= Beginning of Section =

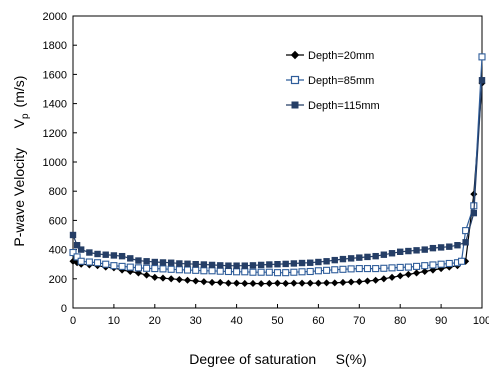 This screenshot has height=374, width=489. What do you see at coordinates (278, 359) in the screenshot?
I see `x-axis-label: Degree of saturation S(%)` at bounding box center [278, 359].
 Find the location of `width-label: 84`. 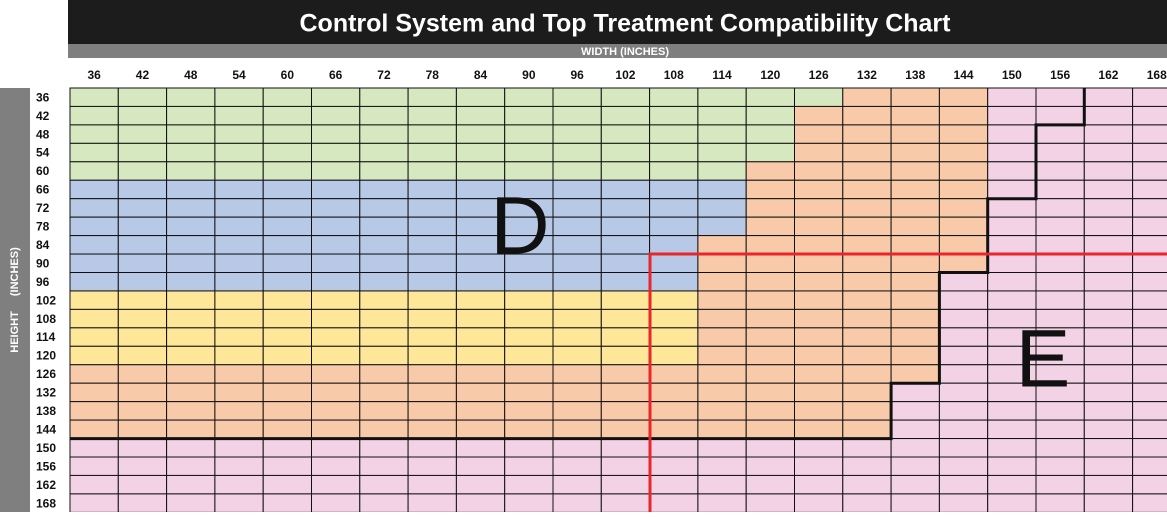

width-label: 84 is located at coordinates (481, 75).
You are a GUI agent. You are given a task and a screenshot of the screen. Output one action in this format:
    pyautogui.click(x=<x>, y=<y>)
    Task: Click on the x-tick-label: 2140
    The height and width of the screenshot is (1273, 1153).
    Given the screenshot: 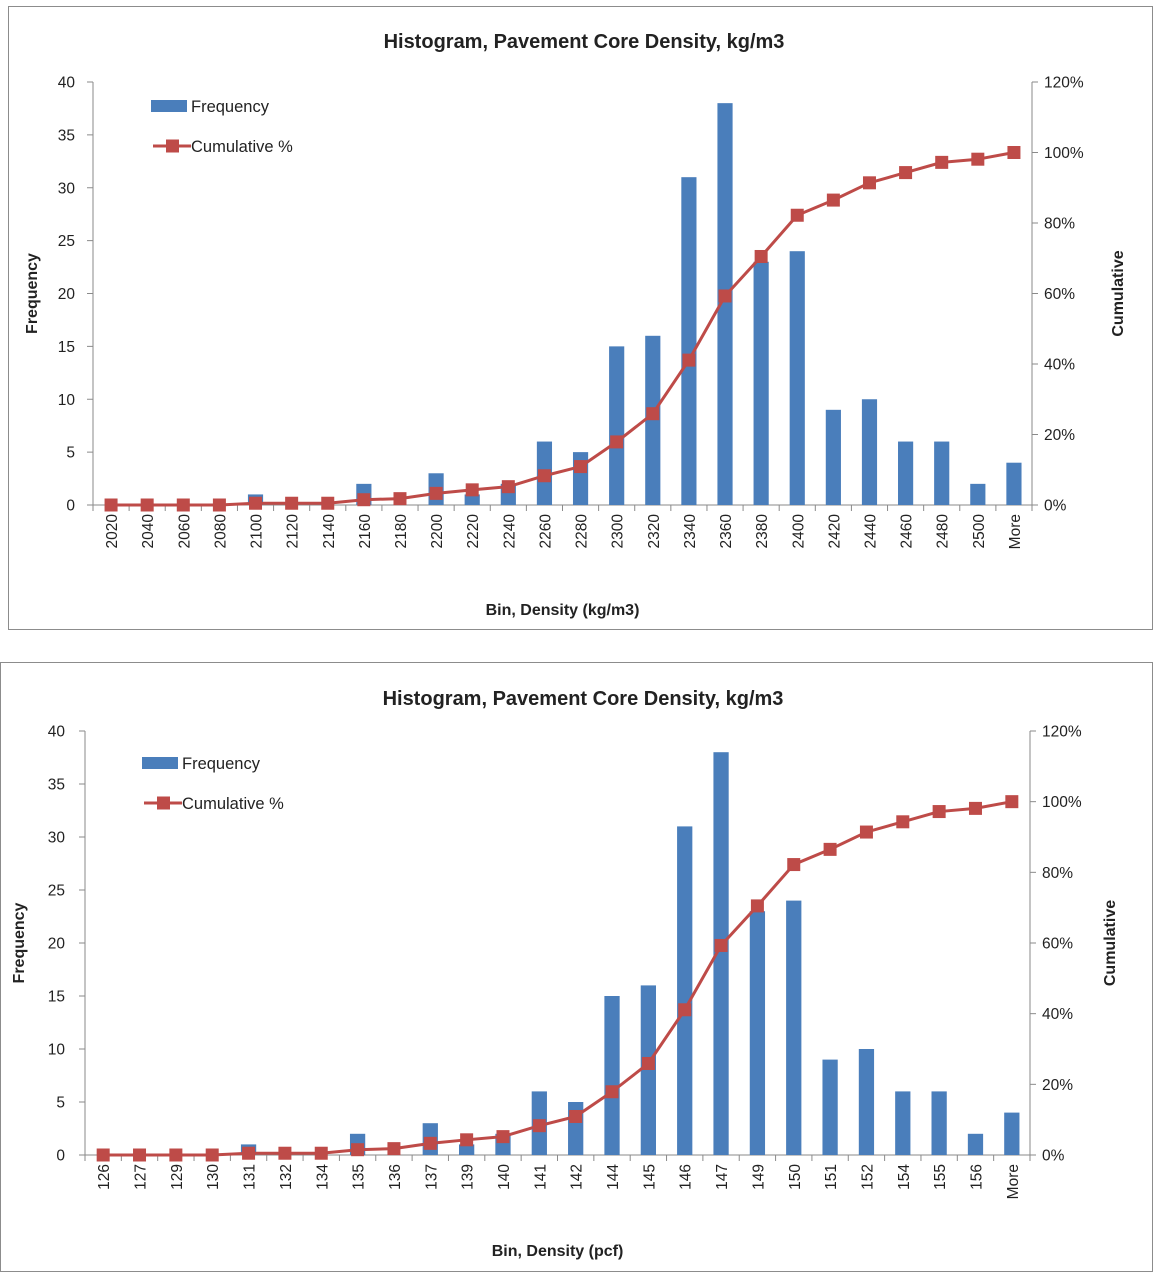 What is the action you would take?
    pyautogui.click(x=330, y=532)
    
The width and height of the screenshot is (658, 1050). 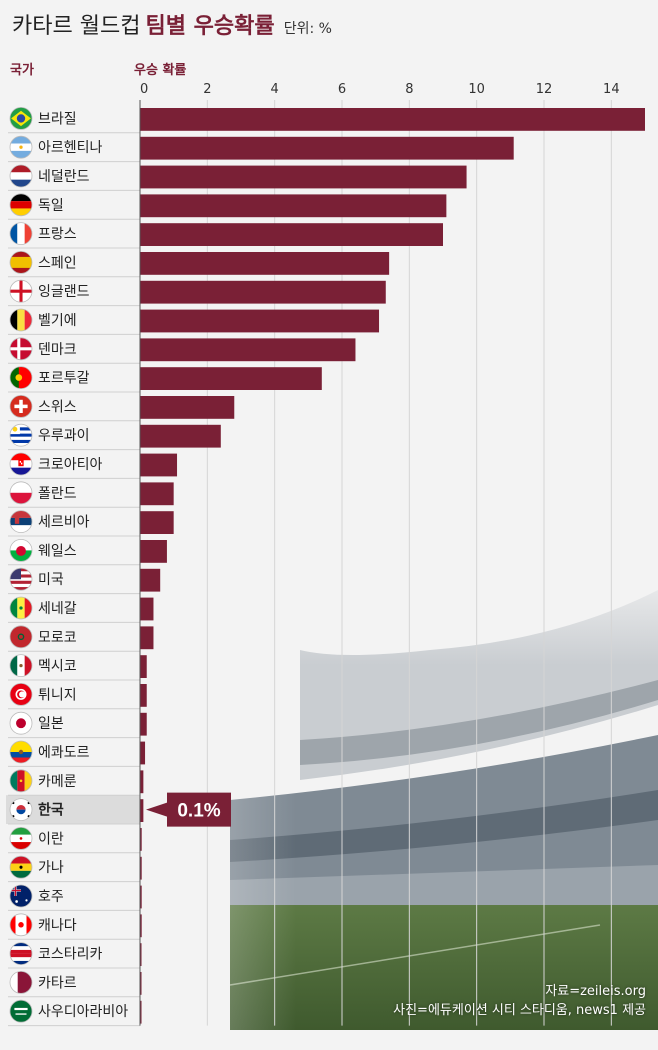 I want to click on germany-flag-icon, so click(x=21, y=204).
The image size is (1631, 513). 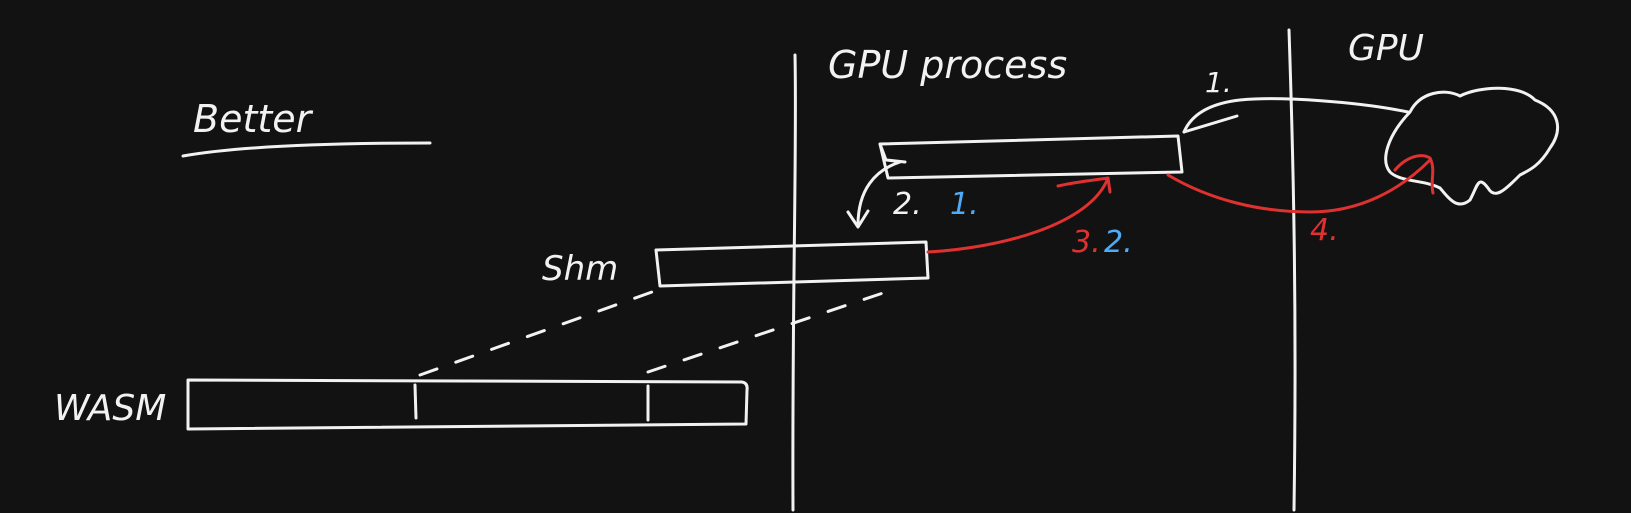 What do you see at coordinates (1472, 146) in the screenshot?
I see `gpu-cloud` at bounding box center [1472, 146].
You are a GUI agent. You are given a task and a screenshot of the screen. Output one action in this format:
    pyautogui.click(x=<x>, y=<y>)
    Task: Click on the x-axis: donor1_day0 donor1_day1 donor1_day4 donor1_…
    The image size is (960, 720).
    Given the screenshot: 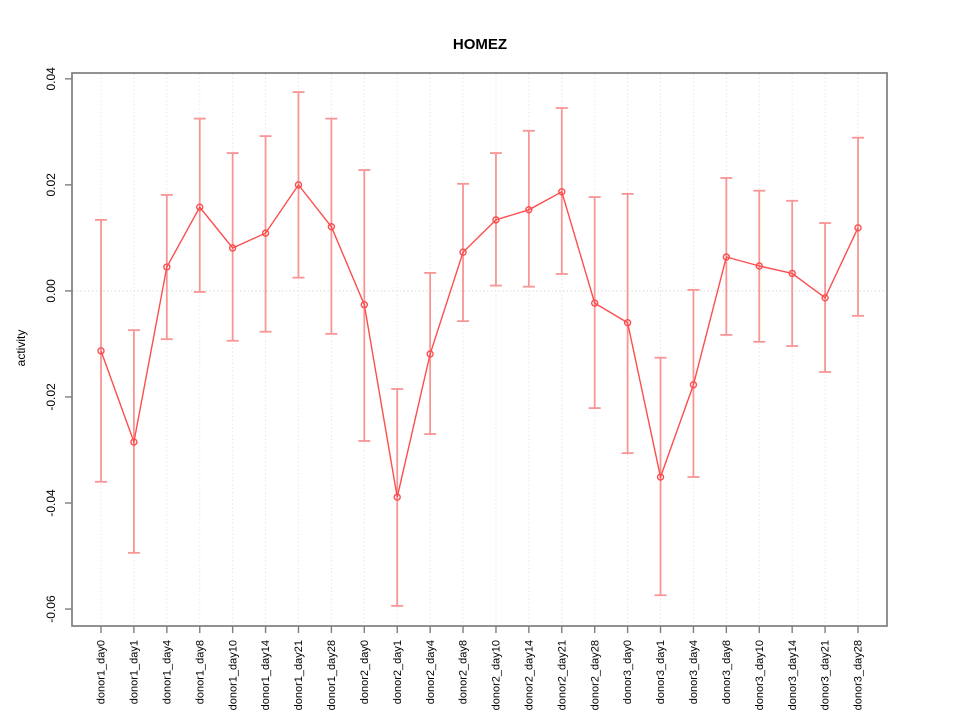 What is the action you would take?
    pyautogui.click(x=480, y=668)
    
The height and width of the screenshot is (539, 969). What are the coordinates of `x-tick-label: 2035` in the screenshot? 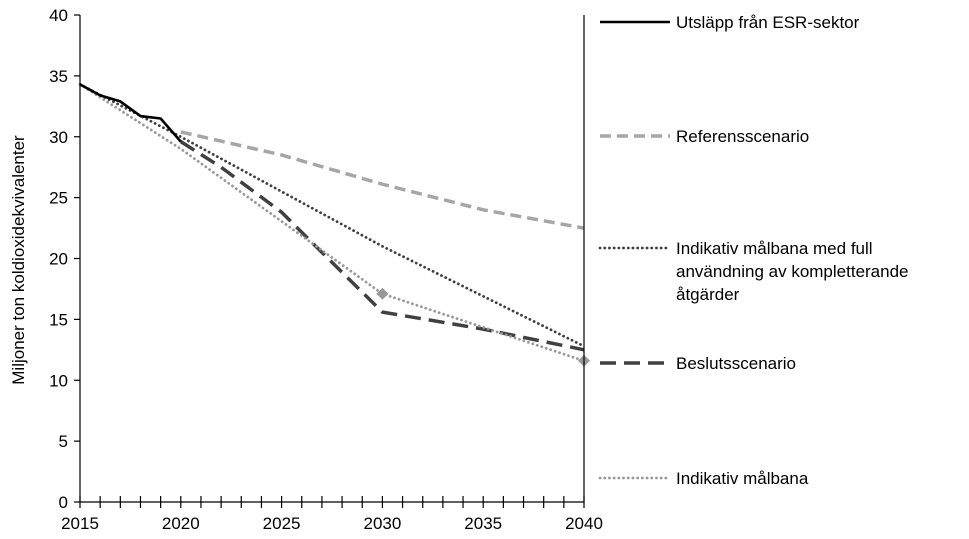 It's located at (483, 524).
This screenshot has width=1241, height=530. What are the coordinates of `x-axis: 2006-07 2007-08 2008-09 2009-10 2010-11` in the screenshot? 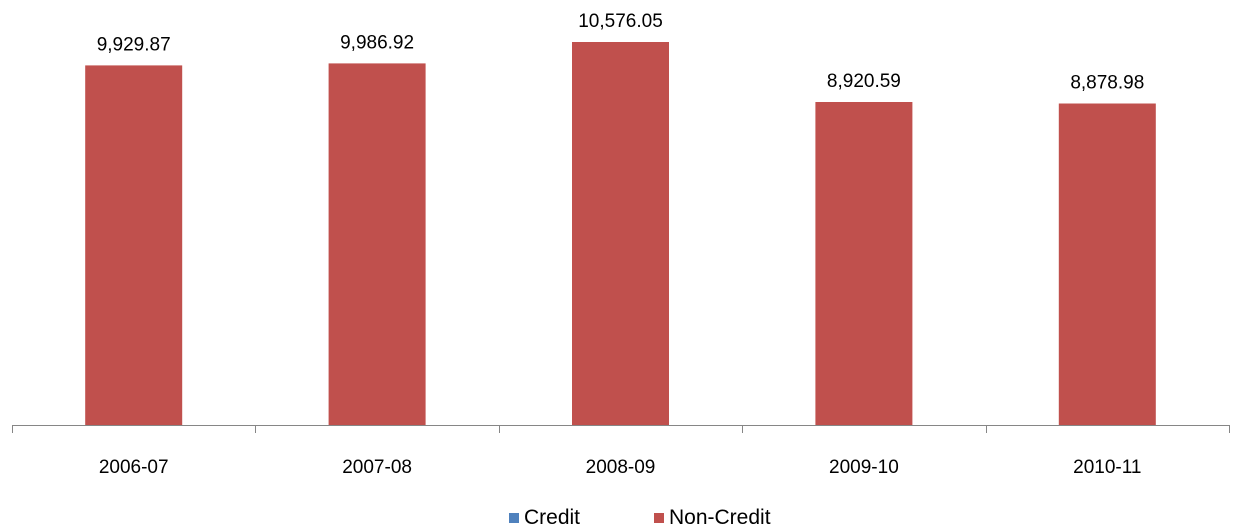 It's located at (621, 452).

= End of Section =

[Required action]:
Please pull out every line of the records above that contains the word "pyautogui", treating uppercase and lowercase letters as different.

[Answer to the exercise]:
    pyautogui.click(x=<x>, y=<y>)
    pyautogui.click(x=330, y=532)
    pyautogui.click(x=<x>, y=<y>)
    pyautogui.click(x=480, y=668)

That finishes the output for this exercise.